Une ville-canal creusée de toutes pièces, où les tours jaillissent directement de l'eau et où la promenade en contrebas bourdonne de joggeurs, de croisières en dhow et de fumée de chicha au crépuscule.

Je suis arrivé à Dubai Marina en m’attendant à ce que ça fasse faux, et pendant les dix premières minutes, c’était le cas — l’eau était trop bleue, les tours trop uniformes, tout ça éclairé comme un rendu numérique plutôt qu’un lieu réel. Puis j’ai marché sur la Marina Walk au coucher du soleil, dépassant la cinquième ou sixième terrasse de restaurant crachant de la fumée de chicha et l’odeur de mahi-mahi grillé, et ça a cessé de ressembler à un rendu. Ça ressemblait à une ville qui avait simplement décidé de sauter le siècle d’accumulation lente que traversent la plupart des fronts de mer pour construire directement le produit fini.

L’échelle est ce qu’on ne peut pas vraiment saisir depuis des photos. Dubai Marina est l’une des plus grandes marinas artificielles au monde, un canal de trois kilomètres creusé depuis le Golfe vers l’intérieur des terres et bordé sur les deux rives de tours qui continuent de s’élever même aujourd’hui. J’ai compté des grues sur quatre bâtiments distincts en une seule promenade. L’effet la nuit, quand chaque façade vitrée s’illumine et se reflète sur l’eau, est vraiment désorientant — on perd la trace de quelles lumières sont réelles et lesquelles sont des reflets.

La promenade fait le vrai travail

Ce qui rend la Marina habitable plutôt que simplement photogénique, c’est la Marina Walk elle-même, une boucle pavée qui longe les deux rives du canal. Les coureurs l’utilisent avant que la chaleur ne s’installe, les familles l’utilisent après que la chaleur retombe vers 18h, et tout le monde entre les deux l’utilise pour manger. J’ai discuté avec un Émirati promenant son chien — une vision rare en soi — qui m’a raconté avoir vu la Marina passer de parcelles vides à un développement complet en moins de quinze ans. « Mon père naviguait depuis une crique comme celle-ci, » a-t-il dit en désignant un dhow en bois amarré près de la jetée. « Maintenant ce sont des croisières-dîner pour touristes. » Il ne le disait pas avec amertume.
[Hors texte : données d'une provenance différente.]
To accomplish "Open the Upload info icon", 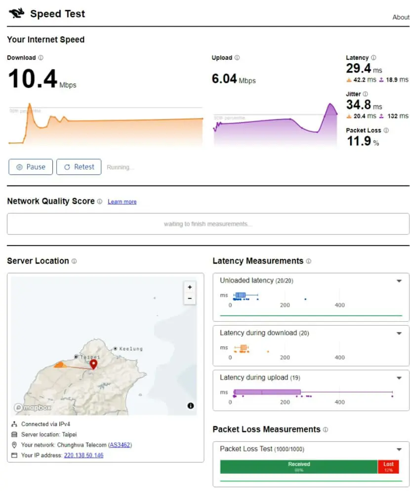I will tap(237, 58).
Juste comme un fait.

Promenade Marina Walk illuminée au crépuscule avec les tours se reflétant dans le canal

Ces croisières-dîner en dhow valent le risque du piège à touristes. J’en ai réservé une sur un coup de tête, m’attendant à un buffet et un équipage blasé, et j’ai obtenu exactement ça — mais la croisière lente devant les tours illuminées, le moteur ronronnant, les assiettes de biryani circulant, s’est révélée être l’une des meilleures façons de vraiment saisir l’échelle de l’endroit. Depuis l’eau, la tête tendue vers des tours qui continuent de s’élever bien au-delà de là où votre cou voudrait s’arrêter, on comprend la Marina comme une déclaration d’ingénierie plutôt que comme un quartier.

Un dhow traditionnel naviguant sur le canal illuminé de Dubai Marina la nuit

De jour, la Marina est plus tranquille et plus résidentielle que sa réputation nocturne ne le suggère — joggeurs, livreurs, nounous avec poussettes. Ce n’est qu’après la tombée de la nuit, quand les tours s’allument et que les terrasses de restaurants se remplissent, qu’elle joue la version d’elle-même que les gens viennent photographier.

Quand y aller : D’octobre à avril pour une soirée praticable à pied ; la promenade est invivable dans l’humidité de juillet et août. Visez le coucher de soleil, quand la lumière fait la majeure partie du travail gratuitement.